It's even more interesting when you consider that it ran under MS-DOS, which had no dynamic linking --- it's a statically linked binary.
The touch command under OS X Lion (44,016 bytes).
...and I bet that one is dynamically linked.
I believe the reason why it's so fast is because it has no optimiser, and generates code as it parses. Pascal is also one of the easier languages to compile.

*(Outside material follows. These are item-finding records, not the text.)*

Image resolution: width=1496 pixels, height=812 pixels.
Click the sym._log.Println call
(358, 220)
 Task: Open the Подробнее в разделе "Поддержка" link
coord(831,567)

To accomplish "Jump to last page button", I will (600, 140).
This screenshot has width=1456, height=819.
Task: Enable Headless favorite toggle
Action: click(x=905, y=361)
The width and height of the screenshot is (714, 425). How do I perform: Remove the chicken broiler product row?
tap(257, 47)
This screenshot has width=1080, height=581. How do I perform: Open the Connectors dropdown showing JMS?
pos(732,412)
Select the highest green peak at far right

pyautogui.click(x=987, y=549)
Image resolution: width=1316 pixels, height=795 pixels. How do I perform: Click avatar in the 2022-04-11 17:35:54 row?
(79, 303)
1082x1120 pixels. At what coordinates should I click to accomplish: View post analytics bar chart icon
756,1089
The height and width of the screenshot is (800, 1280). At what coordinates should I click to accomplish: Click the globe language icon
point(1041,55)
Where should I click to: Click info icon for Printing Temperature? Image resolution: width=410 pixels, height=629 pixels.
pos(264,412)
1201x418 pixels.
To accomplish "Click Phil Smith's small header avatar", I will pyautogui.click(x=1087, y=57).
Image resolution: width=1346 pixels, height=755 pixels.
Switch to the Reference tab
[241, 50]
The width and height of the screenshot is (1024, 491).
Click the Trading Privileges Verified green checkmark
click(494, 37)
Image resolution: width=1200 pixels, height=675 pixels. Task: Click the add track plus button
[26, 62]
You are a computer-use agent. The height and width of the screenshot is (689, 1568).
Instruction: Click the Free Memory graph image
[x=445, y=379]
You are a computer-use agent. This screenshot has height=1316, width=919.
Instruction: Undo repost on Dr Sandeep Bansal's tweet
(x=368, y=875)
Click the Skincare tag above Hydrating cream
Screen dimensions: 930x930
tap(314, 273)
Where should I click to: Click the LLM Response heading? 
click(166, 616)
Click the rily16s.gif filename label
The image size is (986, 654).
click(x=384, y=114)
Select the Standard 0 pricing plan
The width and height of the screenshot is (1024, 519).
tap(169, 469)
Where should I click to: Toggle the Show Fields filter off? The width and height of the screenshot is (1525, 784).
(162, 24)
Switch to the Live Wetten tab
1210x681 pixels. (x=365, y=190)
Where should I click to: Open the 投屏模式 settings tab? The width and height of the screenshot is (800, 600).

What is all the weight in that "touch" binary? It can't be code. My guess would be that the format is just not optimized for size and contains a bunch of boilerplate records whose minimum size is in the kilobytes.
I just ran Bloaty (https://github.com/google/bloaty) on /usr/bin/touch from Catalina, and I got this:
$ bloaty `which touch` -d segments,sections --domain=file
FILE SIZE
---------------
55.1% 19.6Ki __LINKEDIT
91.7% 18.0Ki Code Signature
2.7% 544 Symbol Table
1.9% 376 Lazy Binding Info
1.6% 328 String Table
1.2% 232 Indirect Symbol Table
0.6% 112 Binding Info
0.2% 32 Export Info
0.1% 24 Function Start Addresses
0.0% 8 Rebase Info
0.0% 8 Table of Non-instructions
0.0% 0 [__LINKEDIT]
22.2% 7.90Ki __TEXT
35.0% 2.77Ki __TEXT,__text
33.6% 2.65Ki [__TEXT]
17.2% 1.36Ki [Mach-O Headers]
4.2% 339 __TEXT,__cstring
3.4% 274 __TEXT,__const
3.3% 266 __TEXT,__stub_helper
1.9% 150 __TEXT,__stubs
1.5% 120 __TEXT,__unwind_info
11.2% 4.00Ki __DATA
94.9% 3.80Ki [__DATA]
4.9% 200 __DATA,__la_symbol_ptr
0.2% 8 __DATA,__data
11.2% 4.00Ki __DATA_CONST
98.4% 3.94Ki [__DATA_CONST]
1.6% 64 __DATA_CONST,__got
0.3% 104 [Mach-O Headers]
100.0% 35.6Ki TOTAL
So 2.77Ki of actual code in "__TEXT,__text".Those [__TEXT], [__DATA], and [__DATA_CONST] sections are the part that is lost to padding, so 10.4Ki or so.
Disclosure: I am the author of Bloaty.